Work task 1 -> In the JATO-powered car story, what make, model and year of car did the driver use?
Work task 2 -> Write the next part of the JATO-powered car story, picking up after its final sentence.

Document excerpt ->
= Beginning of Section =

JATO Powered Car

You may know about the Darwin Awards - It's an annual honor given to the person who did the gene pool the biggest service by killing themselves in the most extraordinarily stupid way. Last year's winner was the fellow who was killed (crushed) by a Coke machine which toppled over on top of him as he was attempting to tip a free soda out of it.

And this year's nominee is... The Arizona Highway Patrol came upon a pile of smoldering metal embedded in the side of a cliff rising above the road at the apex of a curve. The wreckage resembled the site of an airplane crash, but it was a car. The type of car was unidentifiable at the scene. The lab finally figured out what it was and what had happened It seems that a guy had somehow gotten hold of a JATO unit (Jet Assisted Take Off - actually a solid fuel rocket) that is used to give heavy military transport planes an extra "push" for taking off from short airfields.

He had driven his Chevy Impala out into the desert and found a long, straight stretch of road. Then he attached the JATO unit to his car, jumped in, got up some speed and fired off the JATO! The facts as best could be determined are that the operator of the 1967 Impala hit JATO ignition at a distance of approximately 3.0 miles from the crash site. This was established by the prominent scorched and melted asphalt at that location.

The JATO, if operating properly, would have reached maximum thrust within 5seconds, causing the Chevy to reach speeds well in excess of 350 mph and continuing at full power for an additional 20-25 seconds. The driver, soon to be pilot, most likely would have experienced G-forces usually reserved for dog-fighting F-14 jocks under full afterburners, basically causing him to become insignificant for the remainder of the event.

= End of Section =

Information shown ->
= Beginning of Section =

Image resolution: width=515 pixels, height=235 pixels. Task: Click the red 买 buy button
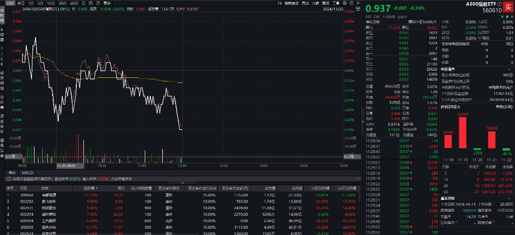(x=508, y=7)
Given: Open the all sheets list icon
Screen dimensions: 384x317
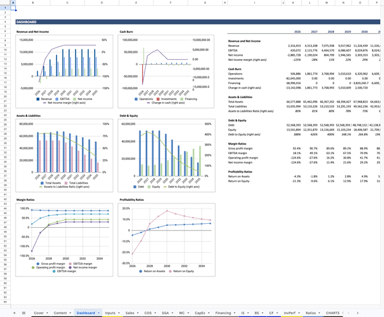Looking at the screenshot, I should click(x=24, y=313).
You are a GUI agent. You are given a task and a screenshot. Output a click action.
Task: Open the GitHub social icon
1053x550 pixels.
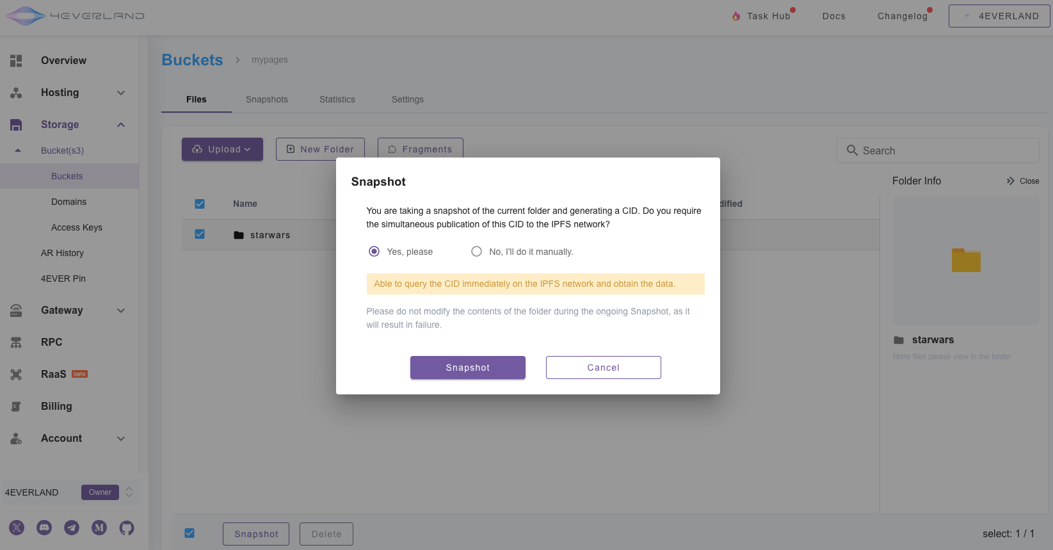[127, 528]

= End of Section =

Your response 1 -> A 1967 Chevy Impala.

Your response 2 ->
However, the automobile remained on the straight highway for about 2.5 miles (15-20 seconds) before the driver applied and completely melted the brakes, blowing the tires and leaving thick rubber marks on the road surface, then becoming airborne for an additional 1.4 miles and impacting the cliff face at a height of 125 feet leaving a blackened crater 3 feet deep in the rock. Most of the driver's remains were not recoverable; however, small fragments of bone, teeth and hair were extracted from the crater and fingernail and bone shards were removed from a piece of debris believed to be a portion of the steering wheel.

I have checked this story out - it just did not sound believable to me. First, JATO units do not fire this long. Second, they create so much thrust that unless it was lined up perfectly along the centerline of the vehicle and there was a computer making corrections hundreds of times per second, the car would have gone out of control immediately. This is known as static instability - the tendency of plane (car in this case) to depart straight and level flight and enter uncontrolled flight.

Do a search on 'JATO Car' and you will get back a multitude of hits that all tell this same story - it is all over the net. It is even on The Associated Highway Patrolmen of Arizona Home Page. It is not true - but it is a great story.  Wired Magazine, August 2000, published an article explaining how the whole story got started.  It seems to make sense - you be the judge.